GasLog and GasLog Partners undertake no obligation to update or revise any forward-looking statements contained in this press release, whether as a result of new information, future events, a change in our views or expectations or otherwise, except as required by applicable law. New factors emerge from time to time and it is not possible for us to predict all of these factors. Further, we cannot assess the impact of each such factor on our business or the extent to which any factor, or combination of factors, may cause actual results to be materially different from those contained in any forward-looking statement.

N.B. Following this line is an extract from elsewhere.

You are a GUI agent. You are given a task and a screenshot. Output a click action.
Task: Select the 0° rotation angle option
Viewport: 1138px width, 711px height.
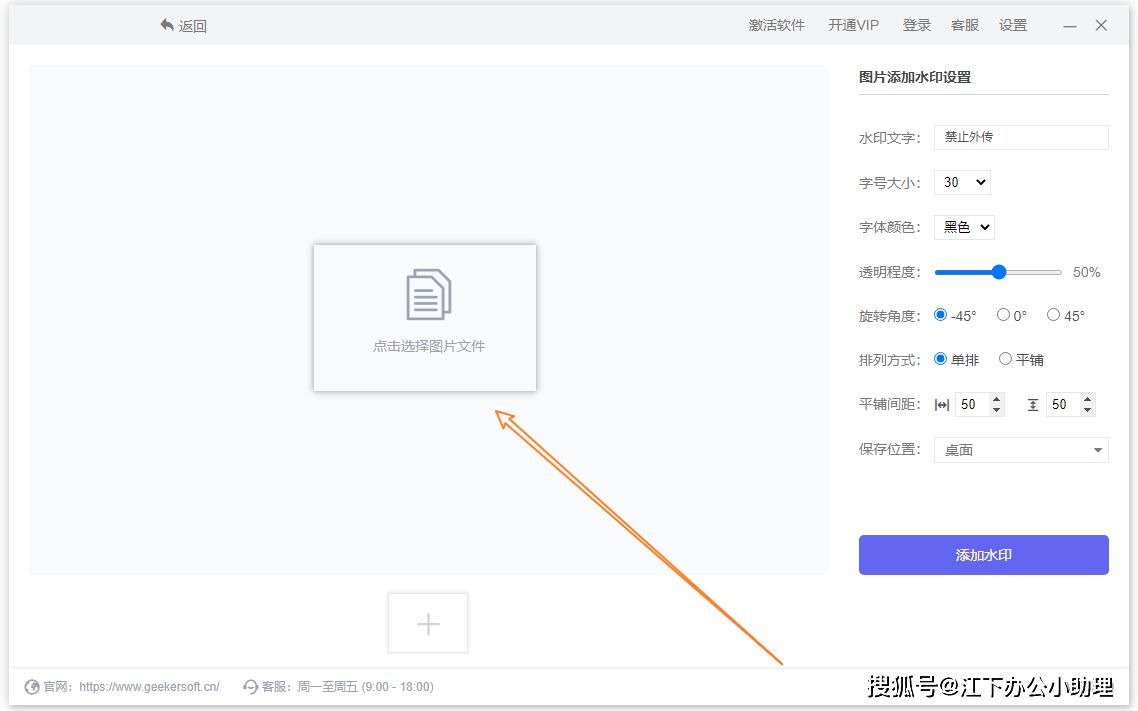(1003, 314)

Non-GAAP Financial Measures
EBITDA is defined as earnings before interest income and expense, gain/loss on interest rate swaps, taxes, depreciation and amortization. EBITDA, which is a non-GAAP financial measure, is used as a supplemental financial measure by management and external users of financial statements, such as investors, to assess our financial and operating performance. The Partnership believes that this non-GAAP financial measure assists our management and investors by increasing the comparability of our performance from period to period. The Partnership believes that including EBITDA assists our management and investors in (i) understanding and analyzing the results of our operating and business performance, (ii) selecting between investing in us and other investment alternatives and (iii) monitoring our ongoing financial and operational strength in assessing whether to continue to hold our common units. This increased comparability is achieved by excluding the potentially disparate effects between periods of interest, gain/loss on interest rate swaps, taxes, depreciation and amortization, which items are affected by various and possibly changing financing methods, financial market conditions, capital structure and historical cost basis and which items may significantly affect results of operations between periods.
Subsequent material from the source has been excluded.